La gauche en question : analyse d’un focus group de sympathisants socialistes

Comment les Français « de gauche », sympathisants socialistes, perçoivent-ils les évolutions de la société ? Quelle est leur vision de la gauche, et quelles sont leurs attentes en vue de 2027 ? Antoine Bristielle, docteur en science politique et directeur de l’Observatoire de l’opinion de la Fondation Jean-Jaurès, analyse les résultats d’une enquête réalisée à partir d’un focus group de personnes se disant proches du Parti socialiste et qui permet de saisir l’état d’esprit de cette partie du peuple de gauche.

L’enquête Ipsos pour Le Nouvel Obs en partenariat avec la Fondation Jean-Jaurès a été élaborée à partir de deux focus groups de trois heures réalisés en présentiel les 26 et 27 mai 2025 :

    • groupe 1 (8 participants) : sympathisants PS et Les Écologistes proches du PS vs. LFI ; catégories moyennes supérieures ; de 25 à 70 ans ;

    • groupe 2 (9 participants) : sympathisants LFI et Les Écologistes proches de LFI vs. PS ; catégories moyennes ; de 25 à 70 ans.

Dans chaque groupe :

    • moitié de femmes et d’hommes

    • diversité de statut d’activité (actifs/inactifs)

    • mix salariés du privé / salariés du public

    • diversité du lieu de résidence (Paris intramuros vs. banlieue)

    • diversité des situations familiales (présence et nombre d’enfants)

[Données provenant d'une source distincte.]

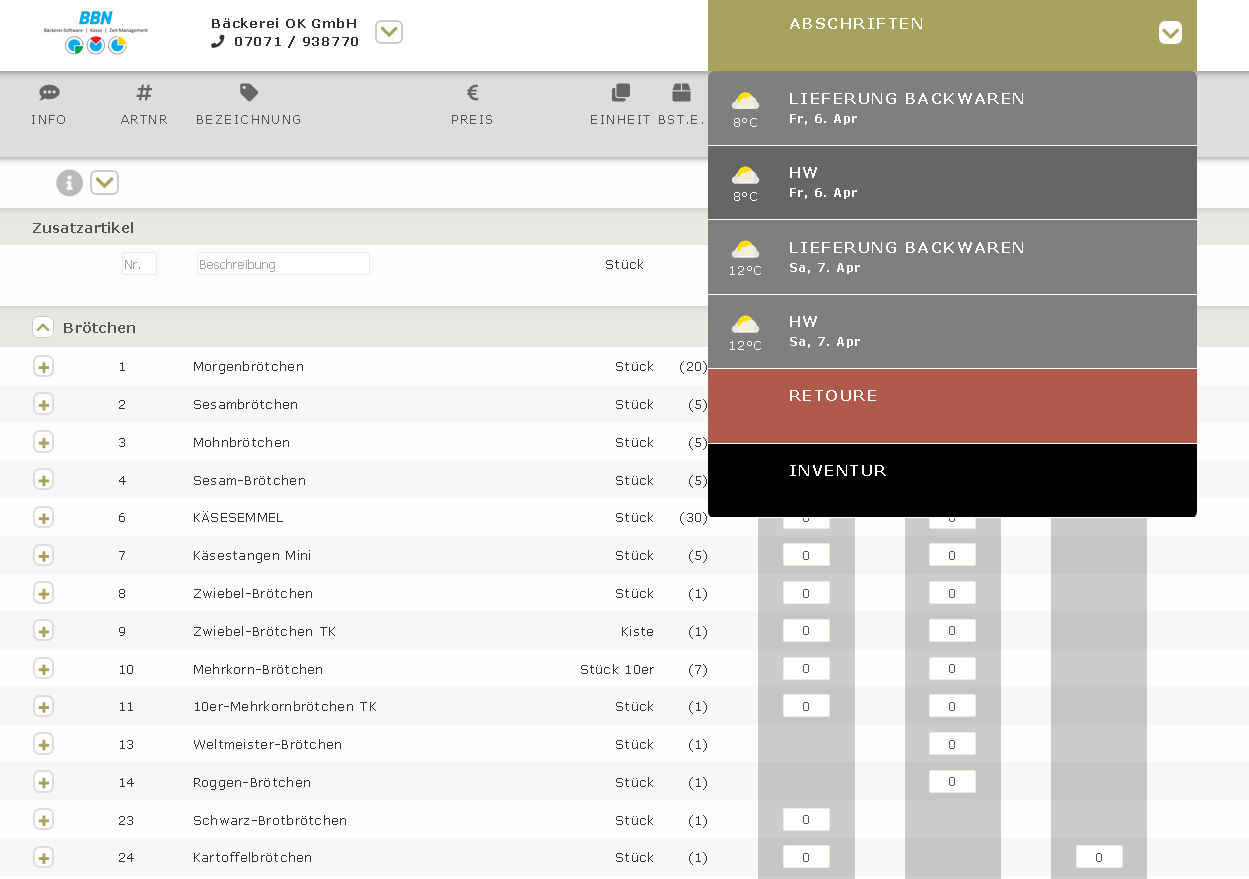The height and width of the screenshot is (879, 1249).
Task: Click the BST.E. box icon
Action: coord(681,93)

Comment les Français « de gauche », se déclarant proches ou sympathisants du Parti socialiste, perçoivent-ils les évolutions de la société ? Quel est leur état d’esprit général ? Comment perçoivent-ils la situation politique à gauche ? Quelles sont leurs attentes en vue de 2027 ?

Pour répondre à ces questions, nous disposons habituellement de nombreuses enquêtes quantitatives et barométriques, permettant d’écouter, année après année, le pouls de la société française. Néanmoins, dans cette note, c’est à un autre type de méthodologie que nous avons recours : une enquête qualitative, sous forme de focus group. En effet, pendant trois heures, nous avons, en partenariat avec l’Institut Ipsos, interrogé huit Français, sympathisants du Parti socialiste1Le focus group était composé de quatre hommes et de quatre femmes, avec des profils divers en termes d’activité professionnelle, de situation familiale et de lieu d’habitation. Les participants étaient âgés de 25 à 70 ans.. Si une telle méthodologie d’enquête ne prétend évidemment pas à la même représentativité qu’un sondage administré sur un large échantillon de citoyens, elle permet pourtant de saisir au gré de la conversation des subtilités dans le positionnement et les attentes des participants. Voici les principaux éléments qui ressortent de cette étude.

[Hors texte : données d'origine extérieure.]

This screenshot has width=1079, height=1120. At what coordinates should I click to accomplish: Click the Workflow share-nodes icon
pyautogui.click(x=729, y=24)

La perception d’une France en lambeaux : entre chaos et perte de repères

Les participants expriment tout d’abord une inquiétude marquée quant à la situation actuelle de la France. Les termes utilisés spontanément soulignent une perception de dégradation généralisée de la situation en France : « chaos », « déclin », « tristesse », « décadence », « bordel généralisé ». Cette vision n’est pas uniquement économique, mais recouvre également un malaise social, politique, voire culturel. Le pays est décrit comme « sans repères », « en péril », voire comme étant sur le point de « couler ».

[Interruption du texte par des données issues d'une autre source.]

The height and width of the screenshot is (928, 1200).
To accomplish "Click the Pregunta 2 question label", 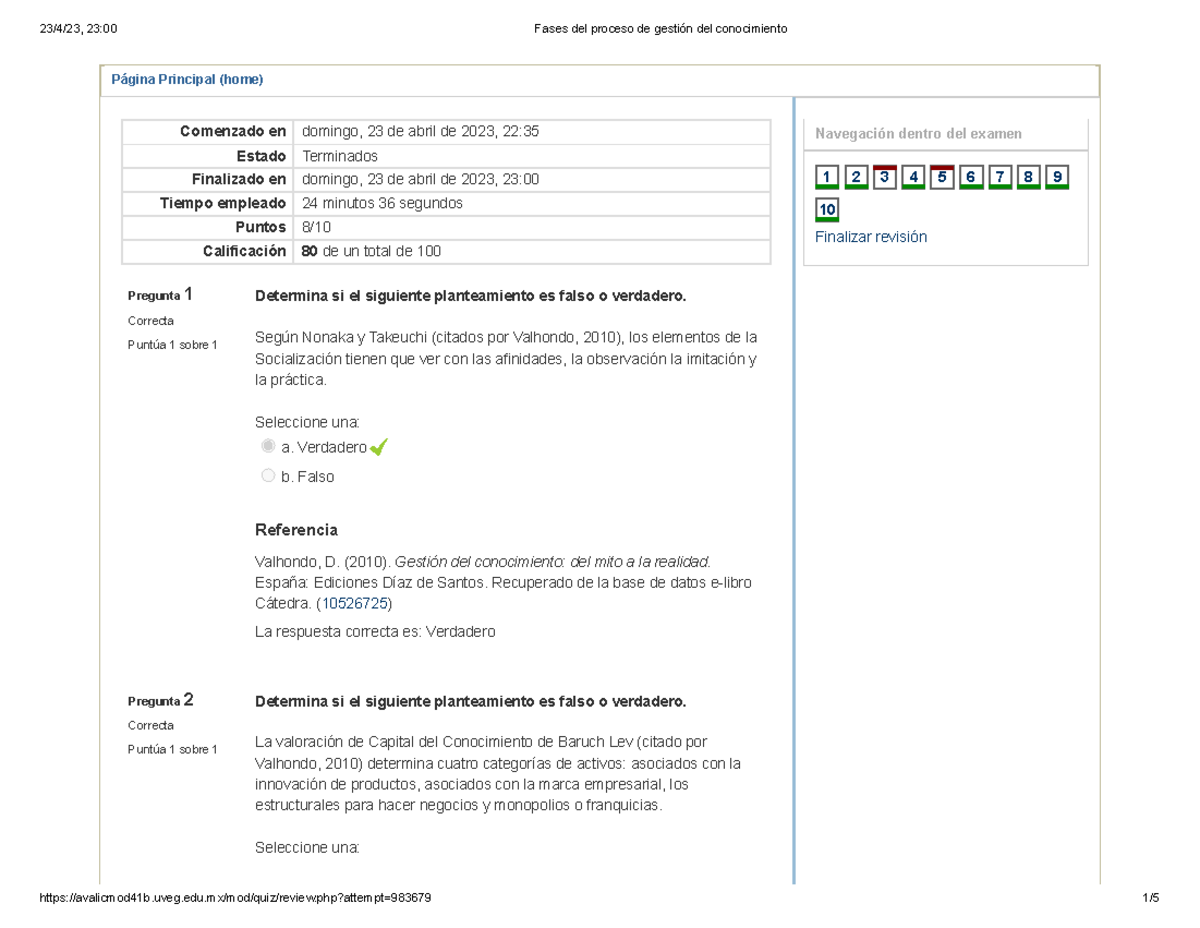I will point(160,700).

Cependant, lorsqu’il s’agit de parler de la France à un étranger, certains éléments positifs sont encore valorisés : la culture, le patrimoine, la gastronomie, ainsi que les services publics sont cités. « À un touriste, je lui parle de la culture, des paysages, de la gastronomie », indique un participant. Ce contraste entre une fierté nationale toujours présente et le constat de déclin structure une large partie du discours.

Plusieurs remarques soulignent une perte de cohésion sociale et une accentuation des inégalités. « C’est une société de classes », affirme un participant, tandis qu’un autre note que « si on est riche, on est bien accueilli ». Les services publics sont jugés en recul, les conditions de vie plus difficiles, et la mobilité sociale semble entravée. Une partie des discours porte également sur une désillusion vis-à-vis de l’accueil des étrangers, qui dépendrait désormais du statut économique de la personne.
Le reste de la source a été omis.